Quantum Computing and Neuromorphic Computing for Safe, Reliable, and explainable Multi-Agent Reinforcement Learning: Optimal Control in Autonomous Robotics
This research addresses safety and reliability challenges in autonomous robotics for applications like multi-agent systems, but it appears incremental as it combines existing technologies without new paradigms.
This paper tackled the problem of optimizing behavior in autonomous robotics using Multi-Agent Reinforcement Learning (MARL) by integrating Quantum Computing and Neuromorphic Computing, with the result being a potential enhancement in safety, reliability, and explainability, though no concrete numbers were provided.

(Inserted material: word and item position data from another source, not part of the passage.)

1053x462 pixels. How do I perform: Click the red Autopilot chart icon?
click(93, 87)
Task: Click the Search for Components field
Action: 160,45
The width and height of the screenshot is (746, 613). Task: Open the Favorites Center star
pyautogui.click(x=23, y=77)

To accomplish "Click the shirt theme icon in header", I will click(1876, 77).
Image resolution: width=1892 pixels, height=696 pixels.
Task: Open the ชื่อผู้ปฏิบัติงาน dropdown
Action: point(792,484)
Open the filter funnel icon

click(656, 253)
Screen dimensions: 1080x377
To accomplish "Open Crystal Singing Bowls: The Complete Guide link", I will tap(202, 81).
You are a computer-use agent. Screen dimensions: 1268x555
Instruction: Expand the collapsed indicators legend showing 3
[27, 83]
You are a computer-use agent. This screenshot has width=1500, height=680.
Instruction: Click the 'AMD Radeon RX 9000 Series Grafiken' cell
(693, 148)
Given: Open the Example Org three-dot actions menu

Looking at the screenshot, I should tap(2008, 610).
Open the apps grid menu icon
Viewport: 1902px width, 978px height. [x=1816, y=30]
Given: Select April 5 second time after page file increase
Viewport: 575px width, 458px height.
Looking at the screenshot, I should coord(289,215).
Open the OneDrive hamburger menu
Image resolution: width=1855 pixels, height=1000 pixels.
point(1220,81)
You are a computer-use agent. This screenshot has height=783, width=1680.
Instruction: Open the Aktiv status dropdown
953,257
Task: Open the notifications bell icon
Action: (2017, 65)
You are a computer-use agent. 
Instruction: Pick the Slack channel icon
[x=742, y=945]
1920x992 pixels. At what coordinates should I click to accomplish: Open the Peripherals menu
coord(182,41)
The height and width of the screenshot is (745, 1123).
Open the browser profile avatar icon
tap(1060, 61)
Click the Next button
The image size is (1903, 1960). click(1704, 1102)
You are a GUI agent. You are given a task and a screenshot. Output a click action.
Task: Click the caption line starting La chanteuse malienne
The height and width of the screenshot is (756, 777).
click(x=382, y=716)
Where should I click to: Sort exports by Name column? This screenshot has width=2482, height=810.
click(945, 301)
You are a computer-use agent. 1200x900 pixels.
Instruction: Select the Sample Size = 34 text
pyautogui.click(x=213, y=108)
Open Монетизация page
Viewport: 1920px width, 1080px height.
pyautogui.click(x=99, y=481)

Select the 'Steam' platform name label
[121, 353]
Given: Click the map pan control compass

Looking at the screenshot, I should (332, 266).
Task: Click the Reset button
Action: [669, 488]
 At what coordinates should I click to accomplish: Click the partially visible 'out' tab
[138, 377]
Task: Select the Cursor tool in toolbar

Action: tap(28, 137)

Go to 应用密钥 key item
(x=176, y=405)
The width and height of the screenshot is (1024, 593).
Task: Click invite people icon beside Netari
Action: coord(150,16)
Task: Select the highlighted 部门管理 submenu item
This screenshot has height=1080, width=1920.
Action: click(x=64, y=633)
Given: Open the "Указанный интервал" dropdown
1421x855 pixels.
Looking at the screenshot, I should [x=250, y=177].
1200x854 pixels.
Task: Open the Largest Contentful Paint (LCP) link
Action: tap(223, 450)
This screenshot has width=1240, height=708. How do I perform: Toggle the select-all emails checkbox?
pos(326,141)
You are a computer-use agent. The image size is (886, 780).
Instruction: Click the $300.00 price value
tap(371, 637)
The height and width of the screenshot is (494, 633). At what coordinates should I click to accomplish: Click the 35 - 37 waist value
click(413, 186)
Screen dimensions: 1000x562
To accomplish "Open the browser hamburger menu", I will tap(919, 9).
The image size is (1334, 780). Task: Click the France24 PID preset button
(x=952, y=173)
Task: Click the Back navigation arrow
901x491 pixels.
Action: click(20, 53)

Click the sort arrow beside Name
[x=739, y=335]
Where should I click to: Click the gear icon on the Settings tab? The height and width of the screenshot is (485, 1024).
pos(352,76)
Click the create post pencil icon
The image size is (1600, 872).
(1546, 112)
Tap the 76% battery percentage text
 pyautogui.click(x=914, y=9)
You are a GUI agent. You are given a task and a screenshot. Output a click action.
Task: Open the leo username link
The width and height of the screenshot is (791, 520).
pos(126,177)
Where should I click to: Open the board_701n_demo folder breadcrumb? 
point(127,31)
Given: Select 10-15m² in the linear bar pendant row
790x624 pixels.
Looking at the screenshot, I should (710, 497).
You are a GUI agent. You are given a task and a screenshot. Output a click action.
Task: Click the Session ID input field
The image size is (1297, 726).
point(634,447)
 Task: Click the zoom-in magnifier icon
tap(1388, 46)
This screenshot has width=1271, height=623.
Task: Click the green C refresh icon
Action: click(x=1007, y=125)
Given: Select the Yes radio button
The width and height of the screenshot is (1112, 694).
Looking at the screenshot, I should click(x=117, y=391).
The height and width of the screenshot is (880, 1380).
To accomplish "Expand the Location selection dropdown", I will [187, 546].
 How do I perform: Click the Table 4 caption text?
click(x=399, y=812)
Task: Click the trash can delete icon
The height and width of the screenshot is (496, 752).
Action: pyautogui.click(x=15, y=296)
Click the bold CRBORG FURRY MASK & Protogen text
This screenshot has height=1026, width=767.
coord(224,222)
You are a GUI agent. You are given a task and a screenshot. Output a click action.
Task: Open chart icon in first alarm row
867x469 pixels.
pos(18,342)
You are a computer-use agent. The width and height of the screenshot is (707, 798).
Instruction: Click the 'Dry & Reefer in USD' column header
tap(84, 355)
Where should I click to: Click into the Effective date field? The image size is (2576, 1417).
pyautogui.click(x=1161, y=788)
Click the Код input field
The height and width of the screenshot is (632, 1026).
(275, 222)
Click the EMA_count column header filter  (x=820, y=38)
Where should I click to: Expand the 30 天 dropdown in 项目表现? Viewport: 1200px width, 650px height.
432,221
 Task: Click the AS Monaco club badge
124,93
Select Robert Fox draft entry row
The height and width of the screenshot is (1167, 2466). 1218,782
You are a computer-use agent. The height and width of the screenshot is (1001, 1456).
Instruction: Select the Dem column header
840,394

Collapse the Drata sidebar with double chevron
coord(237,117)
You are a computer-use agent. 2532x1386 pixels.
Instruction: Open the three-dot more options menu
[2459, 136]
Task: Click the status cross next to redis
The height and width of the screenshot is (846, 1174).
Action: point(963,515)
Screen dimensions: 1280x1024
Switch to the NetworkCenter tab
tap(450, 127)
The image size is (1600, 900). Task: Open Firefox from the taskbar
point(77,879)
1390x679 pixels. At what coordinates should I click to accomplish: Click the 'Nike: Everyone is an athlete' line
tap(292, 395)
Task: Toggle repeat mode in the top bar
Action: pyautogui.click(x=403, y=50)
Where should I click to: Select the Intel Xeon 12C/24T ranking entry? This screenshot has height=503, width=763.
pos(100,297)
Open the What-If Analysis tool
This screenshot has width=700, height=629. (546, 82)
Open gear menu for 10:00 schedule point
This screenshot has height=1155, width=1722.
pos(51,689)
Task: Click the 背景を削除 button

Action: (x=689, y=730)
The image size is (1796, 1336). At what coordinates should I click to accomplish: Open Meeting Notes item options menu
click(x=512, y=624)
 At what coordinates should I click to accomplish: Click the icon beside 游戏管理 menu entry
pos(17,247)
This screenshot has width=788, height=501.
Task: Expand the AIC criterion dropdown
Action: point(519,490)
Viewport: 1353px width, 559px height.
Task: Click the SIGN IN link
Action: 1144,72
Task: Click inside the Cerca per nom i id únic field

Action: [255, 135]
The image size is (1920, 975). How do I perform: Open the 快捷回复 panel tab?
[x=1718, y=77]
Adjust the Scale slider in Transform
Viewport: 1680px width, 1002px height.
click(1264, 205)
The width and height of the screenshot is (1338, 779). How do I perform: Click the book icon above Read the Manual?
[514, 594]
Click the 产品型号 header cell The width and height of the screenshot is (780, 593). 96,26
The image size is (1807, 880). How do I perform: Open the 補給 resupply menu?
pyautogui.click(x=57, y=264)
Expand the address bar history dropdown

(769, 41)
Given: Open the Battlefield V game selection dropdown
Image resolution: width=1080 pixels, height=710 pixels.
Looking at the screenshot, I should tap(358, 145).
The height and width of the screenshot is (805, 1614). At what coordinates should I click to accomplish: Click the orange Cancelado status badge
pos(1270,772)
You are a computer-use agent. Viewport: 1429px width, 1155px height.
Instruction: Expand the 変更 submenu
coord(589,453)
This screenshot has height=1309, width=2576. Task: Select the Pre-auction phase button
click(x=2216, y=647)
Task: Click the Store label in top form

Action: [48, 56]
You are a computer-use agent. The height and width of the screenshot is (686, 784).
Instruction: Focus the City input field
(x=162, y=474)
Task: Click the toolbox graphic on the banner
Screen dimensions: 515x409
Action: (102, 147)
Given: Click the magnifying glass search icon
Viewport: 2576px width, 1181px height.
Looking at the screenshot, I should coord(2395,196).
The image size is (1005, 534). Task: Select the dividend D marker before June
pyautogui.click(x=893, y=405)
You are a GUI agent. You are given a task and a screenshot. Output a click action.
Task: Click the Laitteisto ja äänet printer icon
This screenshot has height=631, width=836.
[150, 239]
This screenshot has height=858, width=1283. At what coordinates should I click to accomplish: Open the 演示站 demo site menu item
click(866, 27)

This paper investigates the utilization of Quantum Computing and Neuromorphic Computing for Safe, Reliable, and Explainable Multi_Agent Reinforcement Learning (MARL) in the context of optimal control in autonomous robotics. The objective was to address the challenges of optimizing the behavior of autonomous agents while ensuring safety, reliability, and explainability. Quantum Computing techniques, including Quantum Approximate Optimization Algorithm (QAOA), were employed to efficiently explore large solution spaces and find approximate solutions to complex MARL problems. Neuromorphic Computing, inspired by the architecture of the human brain, provided parallel and distributed processing capabilities, which were leveraged to develop intelligent and adaptive systems. The combination of these technologies held the potential to enhance the safety, reliability, and explainability of MARL in autonomous robotics. This research contributed to the advancement of autonomous robotics by exploring cutting-edge technologies and their applications in multi-agent systems. Codes and data are available.